__Task goal__. When you reach the line containing "How do I perform: Switch to the Kanban view?" in the entries below, repeat it and each line after it exactly until the entries end.

Data for the task Start Marker

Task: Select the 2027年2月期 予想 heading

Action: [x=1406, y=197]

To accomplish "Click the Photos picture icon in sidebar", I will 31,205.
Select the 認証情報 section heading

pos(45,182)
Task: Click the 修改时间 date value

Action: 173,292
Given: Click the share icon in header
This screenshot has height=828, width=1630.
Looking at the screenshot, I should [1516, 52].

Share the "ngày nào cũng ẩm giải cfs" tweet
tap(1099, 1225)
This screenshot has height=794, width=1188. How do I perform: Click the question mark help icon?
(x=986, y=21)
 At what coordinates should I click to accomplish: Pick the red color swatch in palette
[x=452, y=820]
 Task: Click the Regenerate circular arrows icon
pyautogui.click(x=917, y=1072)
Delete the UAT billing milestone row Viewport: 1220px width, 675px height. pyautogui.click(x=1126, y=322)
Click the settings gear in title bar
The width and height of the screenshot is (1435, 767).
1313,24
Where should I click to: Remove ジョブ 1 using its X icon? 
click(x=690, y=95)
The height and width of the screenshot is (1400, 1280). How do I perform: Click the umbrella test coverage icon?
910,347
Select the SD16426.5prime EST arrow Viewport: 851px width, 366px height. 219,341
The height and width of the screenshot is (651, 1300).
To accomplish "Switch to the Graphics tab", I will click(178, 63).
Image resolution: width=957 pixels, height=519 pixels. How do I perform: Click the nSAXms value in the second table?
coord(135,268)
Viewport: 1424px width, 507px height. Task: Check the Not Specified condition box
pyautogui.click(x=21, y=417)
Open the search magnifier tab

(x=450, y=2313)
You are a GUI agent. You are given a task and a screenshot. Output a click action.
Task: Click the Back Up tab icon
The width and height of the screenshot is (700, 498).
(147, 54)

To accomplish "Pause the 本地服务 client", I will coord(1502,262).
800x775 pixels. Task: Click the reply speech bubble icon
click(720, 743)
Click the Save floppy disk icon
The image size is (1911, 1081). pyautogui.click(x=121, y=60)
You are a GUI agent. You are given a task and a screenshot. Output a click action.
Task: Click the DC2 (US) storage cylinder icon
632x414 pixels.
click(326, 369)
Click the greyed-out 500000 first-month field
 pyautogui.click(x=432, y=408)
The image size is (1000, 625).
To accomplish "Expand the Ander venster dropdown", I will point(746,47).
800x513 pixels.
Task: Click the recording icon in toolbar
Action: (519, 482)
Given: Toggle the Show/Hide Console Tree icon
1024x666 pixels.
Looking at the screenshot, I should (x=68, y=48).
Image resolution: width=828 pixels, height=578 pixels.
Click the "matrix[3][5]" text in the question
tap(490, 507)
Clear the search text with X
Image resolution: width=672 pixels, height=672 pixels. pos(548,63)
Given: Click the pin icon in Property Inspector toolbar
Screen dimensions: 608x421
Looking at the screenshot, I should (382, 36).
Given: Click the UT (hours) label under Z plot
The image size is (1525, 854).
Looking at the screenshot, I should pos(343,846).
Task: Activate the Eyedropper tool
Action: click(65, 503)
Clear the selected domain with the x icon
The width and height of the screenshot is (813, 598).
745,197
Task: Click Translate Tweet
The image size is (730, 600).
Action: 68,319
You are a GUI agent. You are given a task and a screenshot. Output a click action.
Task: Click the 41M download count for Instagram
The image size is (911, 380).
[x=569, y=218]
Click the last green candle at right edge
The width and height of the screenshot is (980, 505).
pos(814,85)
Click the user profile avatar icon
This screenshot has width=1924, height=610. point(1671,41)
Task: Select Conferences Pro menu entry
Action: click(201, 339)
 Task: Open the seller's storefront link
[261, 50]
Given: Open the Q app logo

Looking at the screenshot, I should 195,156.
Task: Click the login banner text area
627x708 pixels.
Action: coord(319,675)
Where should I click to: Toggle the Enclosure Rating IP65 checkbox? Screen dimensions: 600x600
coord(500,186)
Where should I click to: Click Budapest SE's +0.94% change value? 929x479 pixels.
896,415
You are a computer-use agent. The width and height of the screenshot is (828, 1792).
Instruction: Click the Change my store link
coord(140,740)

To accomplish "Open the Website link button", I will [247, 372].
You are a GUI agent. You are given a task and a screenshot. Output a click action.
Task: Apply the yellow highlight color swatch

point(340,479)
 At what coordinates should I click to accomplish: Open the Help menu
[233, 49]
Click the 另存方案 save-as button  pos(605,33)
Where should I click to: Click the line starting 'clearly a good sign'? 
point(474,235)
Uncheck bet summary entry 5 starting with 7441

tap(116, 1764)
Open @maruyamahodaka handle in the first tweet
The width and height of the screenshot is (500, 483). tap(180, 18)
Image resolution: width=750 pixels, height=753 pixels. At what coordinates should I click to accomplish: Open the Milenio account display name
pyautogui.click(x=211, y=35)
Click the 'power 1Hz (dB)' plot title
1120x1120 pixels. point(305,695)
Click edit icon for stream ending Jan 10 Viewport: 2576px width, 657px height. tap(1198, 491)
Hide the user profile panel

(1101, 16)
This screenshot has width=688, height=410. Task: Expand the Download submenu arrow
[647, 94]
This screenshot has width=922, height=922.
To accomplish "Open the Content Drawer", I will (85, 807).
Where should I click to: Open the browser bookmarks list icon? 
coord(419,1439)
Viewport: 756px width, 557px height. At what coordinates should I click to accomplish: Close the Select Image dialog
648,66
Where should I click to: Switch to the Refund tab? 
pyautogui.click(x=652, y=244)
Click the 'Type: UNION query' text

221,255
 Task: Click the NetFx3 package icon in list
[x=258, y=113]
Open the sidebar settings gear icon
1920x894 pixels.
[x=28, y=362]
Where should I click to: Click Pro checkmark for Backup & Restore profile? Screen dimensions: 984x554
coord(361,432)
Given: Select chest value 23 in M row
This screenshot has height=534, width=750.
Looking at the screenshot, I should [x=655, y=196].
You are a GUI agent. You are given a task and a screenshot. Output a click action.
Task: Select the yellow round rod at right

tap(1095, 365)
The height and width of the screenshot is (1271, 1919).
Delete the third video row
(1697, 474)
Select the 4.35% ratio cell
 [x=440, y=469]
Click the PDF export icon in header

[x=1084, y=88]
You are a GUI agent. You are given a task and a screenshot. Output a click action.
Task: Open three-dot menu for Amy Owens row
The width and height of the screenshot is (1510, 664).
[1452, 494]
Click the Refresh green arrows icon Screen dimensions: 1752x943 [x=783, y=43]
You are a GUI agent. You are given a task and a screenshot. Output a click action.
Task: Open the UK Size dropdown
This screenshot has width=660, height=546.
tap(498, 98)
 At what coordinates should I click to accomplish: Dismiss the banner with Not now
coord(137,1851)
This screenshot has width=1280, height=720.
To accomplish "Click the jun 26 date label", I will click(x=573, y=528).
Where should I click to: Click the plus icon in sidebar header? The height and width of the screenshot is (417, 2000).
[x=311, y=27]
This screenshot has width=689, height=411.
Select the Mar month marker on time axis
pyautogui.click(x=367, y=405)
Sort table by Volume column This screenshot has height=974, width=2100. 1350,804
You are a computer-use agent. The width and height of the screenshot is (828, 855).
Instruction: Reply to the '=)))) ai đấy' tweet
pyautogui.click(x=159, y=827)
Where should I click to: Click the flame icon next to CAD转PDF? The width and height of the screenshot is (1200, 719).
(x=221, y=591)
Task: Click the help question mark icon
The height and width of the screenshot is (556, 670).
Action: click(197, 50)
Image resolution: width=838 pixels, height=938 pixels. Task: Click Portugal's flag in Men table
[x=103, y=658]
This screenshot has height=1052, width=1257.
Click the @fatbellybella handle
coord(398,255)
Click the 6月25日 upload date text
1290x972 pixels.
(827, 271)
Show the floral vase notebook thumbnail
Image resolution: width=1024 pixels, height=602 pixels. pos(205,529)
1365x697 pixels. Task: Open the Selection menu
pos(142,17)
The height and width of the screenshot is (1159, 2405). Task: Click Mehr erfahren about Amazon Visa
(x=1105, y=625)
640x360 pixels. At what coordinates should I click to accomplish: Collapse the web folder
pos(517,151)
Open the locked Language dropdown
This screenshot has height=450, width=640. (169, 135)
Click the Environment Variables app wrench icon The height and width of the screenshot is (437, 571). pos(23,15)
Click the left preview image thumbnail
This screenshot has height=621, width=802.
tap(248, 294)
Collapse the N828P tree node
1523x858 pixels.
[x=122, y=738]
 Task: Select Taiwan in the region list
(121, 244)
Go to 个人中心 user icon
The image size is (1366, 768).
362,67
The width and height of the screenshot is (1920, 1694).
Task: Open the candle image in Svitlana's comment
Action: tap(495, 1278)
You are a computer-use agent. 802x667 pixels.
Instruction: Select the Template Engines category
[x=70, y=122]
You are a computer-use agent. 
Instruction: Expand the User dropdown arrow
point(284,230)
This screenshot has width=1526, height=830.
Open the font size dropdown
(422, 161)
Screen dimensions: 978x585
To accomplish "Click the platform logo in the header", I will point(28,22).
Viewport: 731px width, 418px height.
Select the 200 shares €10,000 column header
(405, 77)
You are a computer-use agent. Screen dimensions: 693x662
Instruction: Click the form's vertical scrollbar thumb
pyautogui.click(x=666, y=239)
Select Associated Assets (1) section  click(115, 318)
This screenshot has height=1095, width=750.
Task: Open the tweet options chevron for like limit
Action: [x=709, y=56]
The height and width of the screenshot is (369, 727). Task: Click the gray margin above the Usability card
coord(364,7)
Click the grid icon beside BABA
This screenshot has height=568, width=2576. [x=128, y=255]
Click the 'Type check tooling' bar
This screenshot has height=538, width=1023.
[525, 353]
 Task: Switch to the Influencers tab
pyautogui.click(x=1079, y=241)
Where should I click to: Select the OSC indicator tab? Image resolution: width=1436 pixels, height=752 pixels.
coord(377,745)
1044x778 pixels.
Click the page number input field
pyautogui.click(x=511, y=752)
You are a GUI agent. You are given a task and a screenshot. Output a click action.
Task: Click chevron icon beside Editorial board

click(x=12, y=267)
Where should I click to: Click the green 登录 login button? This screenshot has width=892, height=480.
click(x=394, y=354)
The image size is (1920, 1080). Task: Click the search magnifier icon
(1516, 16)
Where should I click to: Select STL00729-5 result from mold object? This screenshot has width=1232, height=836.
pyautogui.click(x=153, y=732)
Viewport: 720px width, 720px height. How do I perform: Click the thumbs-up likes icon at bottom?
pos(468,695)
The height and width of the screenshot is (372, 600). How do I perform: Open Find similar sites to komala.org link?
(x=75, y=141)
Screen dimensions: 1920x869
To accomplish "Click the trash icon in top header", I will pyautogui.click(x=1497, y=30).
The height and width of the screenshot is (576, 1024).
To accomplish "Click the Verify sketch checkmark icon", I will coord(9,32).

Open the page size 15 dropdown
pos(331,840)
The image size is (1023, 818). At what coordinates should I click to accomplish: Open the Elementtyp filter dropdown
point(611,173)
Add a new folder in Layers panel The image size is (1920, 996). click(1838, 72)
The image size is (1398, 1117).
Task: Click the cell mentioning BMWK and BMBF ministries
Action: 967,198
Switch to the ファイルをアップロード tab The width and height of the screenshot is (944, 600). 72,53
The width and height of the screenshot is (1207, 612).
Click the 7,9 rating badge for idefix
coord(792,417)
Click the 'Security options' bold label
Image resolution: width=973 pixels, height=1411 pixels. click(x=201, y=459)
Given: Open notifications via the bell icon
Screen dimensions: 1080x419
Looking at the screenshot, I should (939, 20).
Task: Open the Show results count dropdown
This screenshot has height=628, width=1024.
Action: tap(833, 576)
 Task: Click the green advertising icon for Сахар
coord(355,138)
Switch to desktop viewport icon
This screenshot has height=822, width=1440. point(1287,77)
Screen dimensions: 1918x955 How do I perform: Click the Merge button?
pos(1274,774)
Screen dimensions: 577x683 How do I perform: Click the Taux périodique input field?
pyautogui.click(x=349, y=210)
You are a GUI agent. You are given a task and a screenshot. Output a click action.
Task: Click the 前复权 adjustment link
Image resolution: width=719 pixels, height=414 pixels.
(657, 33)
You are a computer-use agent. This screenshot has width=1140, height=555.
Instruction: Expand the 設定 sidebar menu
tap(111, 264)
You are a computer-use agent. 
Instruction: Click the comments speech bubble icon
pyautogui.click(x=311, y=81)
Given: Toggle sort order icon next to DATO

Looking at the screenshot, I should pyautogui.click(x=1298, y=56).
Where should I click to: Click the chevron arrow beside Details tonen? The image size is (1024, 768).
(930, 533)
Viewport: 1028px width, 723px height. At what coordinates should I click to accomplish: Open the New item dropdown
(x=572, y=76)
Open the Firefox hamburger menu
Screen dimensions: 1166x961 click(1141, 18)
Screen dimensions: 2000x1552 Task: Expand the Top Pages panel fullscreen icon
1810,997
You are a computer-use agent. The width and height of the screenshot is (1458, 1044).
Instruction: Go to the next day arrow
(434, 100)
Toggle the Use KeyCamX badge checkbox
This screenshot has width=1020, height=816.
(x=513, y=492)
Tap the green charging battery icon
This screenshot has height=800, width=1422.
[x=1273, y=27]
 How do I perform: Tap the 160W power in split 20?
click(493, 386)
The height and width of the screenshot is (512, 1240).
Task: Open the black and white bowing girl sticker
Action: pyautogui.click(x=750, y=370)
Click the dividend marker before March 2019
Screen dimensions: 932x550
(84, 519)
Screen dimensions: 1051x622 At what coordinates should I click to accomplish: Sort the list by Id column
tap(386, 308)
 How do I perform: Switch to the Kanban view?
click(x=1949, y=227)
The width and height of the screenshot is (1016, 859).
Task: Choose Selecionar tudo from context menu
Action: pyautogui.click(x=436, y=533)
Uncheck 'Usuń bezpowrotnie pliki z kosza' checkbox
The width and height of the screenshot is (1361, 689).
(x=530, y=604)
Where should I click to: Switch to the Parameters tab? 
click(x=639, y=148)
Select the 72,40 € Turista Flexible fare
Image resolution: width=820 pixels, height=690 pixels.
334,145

Data for the task End Marker

__Response area__.
 How do I perform: Switch to the Kanban view?
click(x=1949, y=227)
The width and height of the screenshot is (1016, 859).
Task: Choose Selecionar tudo from context menu
Action: pyautogui.click(x=436, y=533)
Uncheck 'Usuń bezpowrotnie pliki z kosza' checkbox
The width and height of the screenshot is (1361, 689).
(x=530, y=604)
Where should I click to: Switch to the Parameters tab? 
click(x=639, y=148)
Select the 72,40 € Turista Flexible fare
Image resolution: width=820 pixels, height=690 pixels.
334,145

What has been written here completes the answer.